His best quality, which almost makes his cult desirable in Spain, continued to be his love for animals, especially for birds. These sang their sweetest songs as he passed by, and often flew down from the poplar branches to brush their little wings against his blouse. And he, who had raised his master's daughter from the dead, did not disdain to work miracles of healing and of life on maltreated horses. Madrid would do well to give her guardian saint a season ticket to the bull-ring. Even the despised and cudgelled ass had a share in his protection. A sacrilegious wolf that thought to make a meal of Isidro's donkey, left to graze outside a church where the saint had gone to pray, was struck dead—perhaps by the donkey's heels. This kindly rustic, who had separated from his wife for greater sanctity, died on St. Andrew's Day and was buried in the cemetery of St.
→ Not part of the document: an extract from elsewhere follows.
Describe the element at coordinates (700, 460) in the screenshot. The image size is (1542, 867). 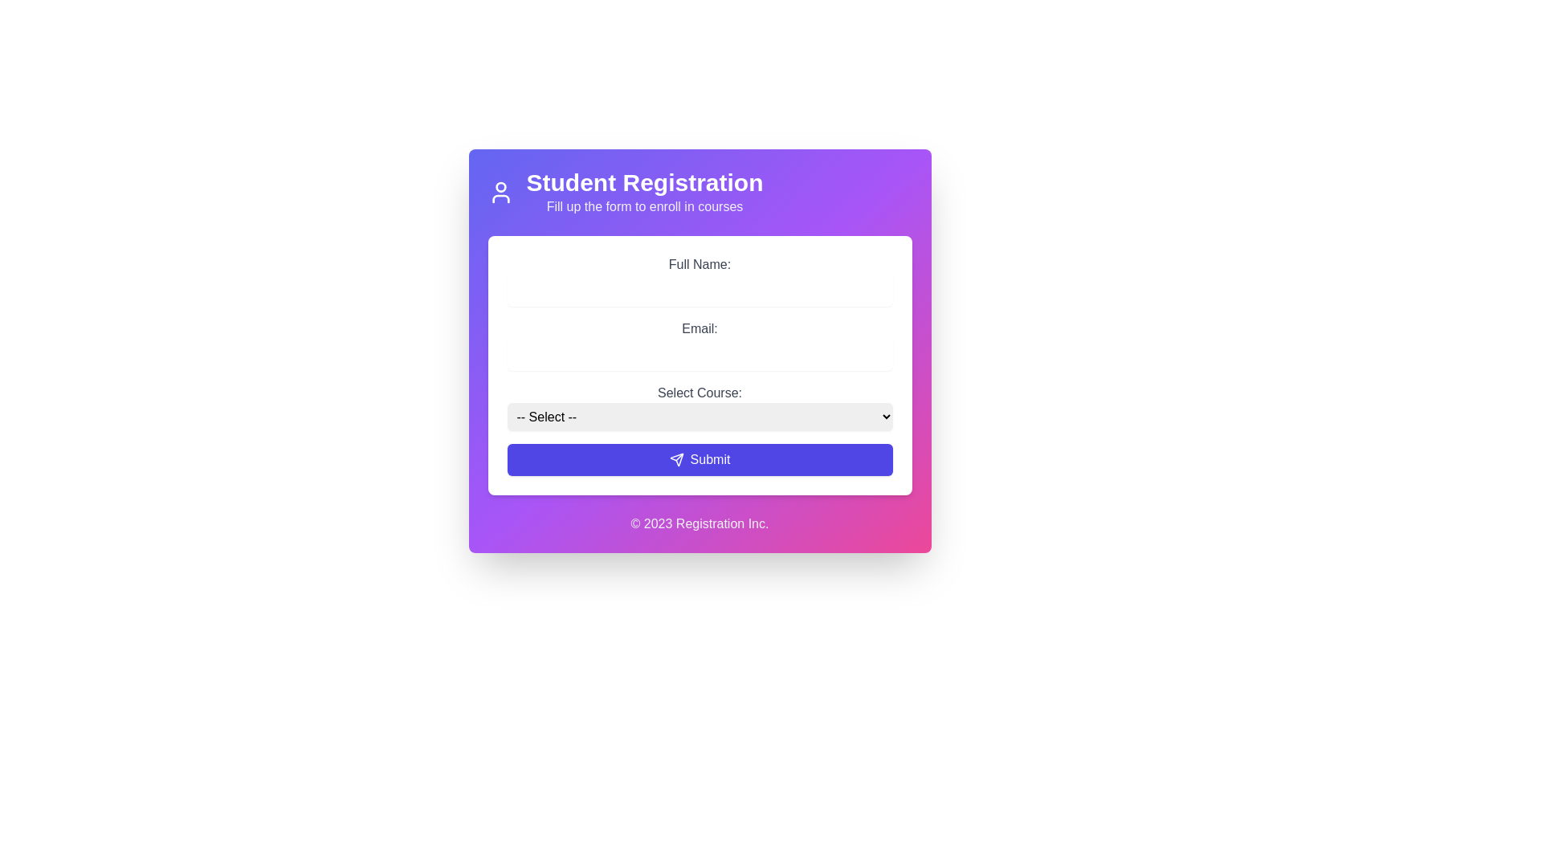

Andrew's Church in Madrid. Such sepulture was not to his liking, and twice his ghost appeared to ask that the body might be removed to the church, as was presently done, all the bells of St. Andrew's ringing of their own accord to give it welcome. The tomb immediately began to work miracles, and Isidro became such a favorite with the people that when, in 1212, a shepherd guided Alfonso VIII, lost with his vanguard in the wild passes of the Sierra Morena, to the great battle of Las Navas de Tolosa, where the armies of the Holy Cross broke forever the dominion of the Moors in Central Spain, nothing would do but the story that this shepherd was Isidro himself. Above the tomb of the saint a chapel was erected, perhaps by Alfonso, perhaps by Isabel la Católica. There seems to be a conflict of authorities here, but all testimonies agree that the angels used to come down and sing in the chapel Saturday afternoons.